Macadamia, which is valued and traded by the First Nations peoples of Australia, is the only plant in our country that has become a world food.
The nuts were transported to Hawaii in 1881, where the crop was first marketed.
Macadamia Trust director Andy Burnside estimated that clearings, urban encroachments, fires and weeds have destroyed up to 90 percent of the wild population.
All four species are listed as threatened. With permission, cuttings were taken from wild trees.
“The genetic base of our commercial industry is very narrow,” Burnside said.
“What we’re trying to do is preserve some genetic material from the wild tree populations and plant some trees in a safe environment in many trees in different locations in eastern Australia.”
Pest and disease resistance, scale and adaptability to climate are just some of the traits these wild trees can provide to protect the world’s genetically endangered commercial crops.
The Australian Macadamia Society has estimated that the value of the global macadamia farm will be $1.63 billion this year.

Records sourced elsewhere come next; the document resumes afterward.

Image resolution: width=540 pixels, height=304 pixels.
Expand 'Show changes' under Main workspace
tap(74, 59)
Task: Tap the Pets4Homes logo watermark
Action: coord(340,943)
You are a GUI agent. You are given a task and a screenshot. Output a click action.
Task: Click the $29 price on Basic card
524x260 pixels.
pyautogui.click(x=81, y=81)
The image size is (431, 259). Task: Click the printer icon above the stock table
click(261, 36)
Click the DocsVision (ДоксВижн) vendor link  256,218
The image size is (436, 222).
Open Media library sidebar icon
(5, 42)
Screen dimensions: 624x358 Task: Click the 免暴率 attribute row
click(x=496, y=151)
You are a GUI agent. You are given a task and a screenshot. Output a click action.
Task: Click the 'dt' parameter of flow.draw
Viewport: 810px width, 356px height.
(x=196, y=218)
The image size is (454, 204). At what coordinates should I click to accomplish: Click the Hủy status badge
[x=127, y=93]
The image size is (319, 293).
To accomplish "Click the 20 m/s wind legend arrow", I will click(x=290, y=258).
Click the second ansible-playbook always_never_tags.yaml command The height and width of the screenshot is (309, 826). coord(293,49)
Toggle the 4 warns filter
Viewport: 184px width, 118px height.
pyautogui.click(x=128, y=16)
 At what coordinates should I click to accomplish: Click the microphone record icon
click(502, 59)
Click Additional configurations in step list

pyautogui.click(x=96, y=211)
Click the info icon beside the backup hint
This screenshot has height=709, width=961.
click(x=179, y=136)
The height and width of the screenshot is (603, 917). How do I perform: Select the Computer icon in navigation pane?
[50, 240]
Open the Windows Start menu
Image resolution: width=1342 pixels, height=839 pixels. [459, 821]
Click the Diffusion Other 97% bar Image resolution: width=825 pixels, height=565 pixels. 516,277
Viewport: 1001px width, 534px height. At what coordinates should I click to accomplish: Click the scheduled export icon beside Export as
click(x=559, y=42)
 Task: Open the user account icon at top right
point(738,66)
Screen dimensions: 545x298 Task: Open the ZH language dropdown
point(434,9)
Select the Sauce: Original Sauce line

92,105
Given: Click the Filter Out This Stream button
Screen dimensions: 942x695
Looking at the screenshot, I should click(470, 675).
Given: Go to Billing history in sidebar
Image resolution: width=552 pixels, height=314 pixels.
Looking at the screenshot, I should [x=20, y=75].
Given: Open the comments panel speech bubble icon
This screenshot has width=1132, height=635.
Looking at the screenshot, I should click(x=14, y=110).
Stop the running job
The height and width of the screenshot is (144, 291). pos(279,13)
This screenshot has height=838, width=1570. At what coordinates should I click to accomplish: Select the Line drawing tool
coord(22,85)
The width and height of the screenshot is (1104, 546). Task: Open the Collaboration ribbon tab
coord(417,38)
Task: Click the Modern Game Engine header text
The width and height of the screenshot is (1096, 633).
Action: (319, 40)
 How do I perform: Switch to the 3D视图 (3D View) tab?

“We sampled more than 600 wild macadamia trees and studied their DNA markers,” McConnaci said.
“We are only aware of the huge diversity of genetics and this is very important for the future.”
A new walk has opened with the Wild Macadamias Trail, including interpretive signs, off the Amama Day area in the Amamoor State Forest – off the beaten path that Australian country music fans lead on their annual pilgrimage to Gympie’s Music Muster.
Traditional owner, Russell Bennett, hopes ecologists will starve to learn more about the delicious nuts and their habitat.
“I was born and raised in Jimbe. I am Gobi Gopi, Waka Waka, Kulele. This is my country. I have been a guardian all my life and look after this country,” he said.
“I really hope we can highlight the importance of these macadamia nuts here so that we can conserve them and therefore the bush that you live in.”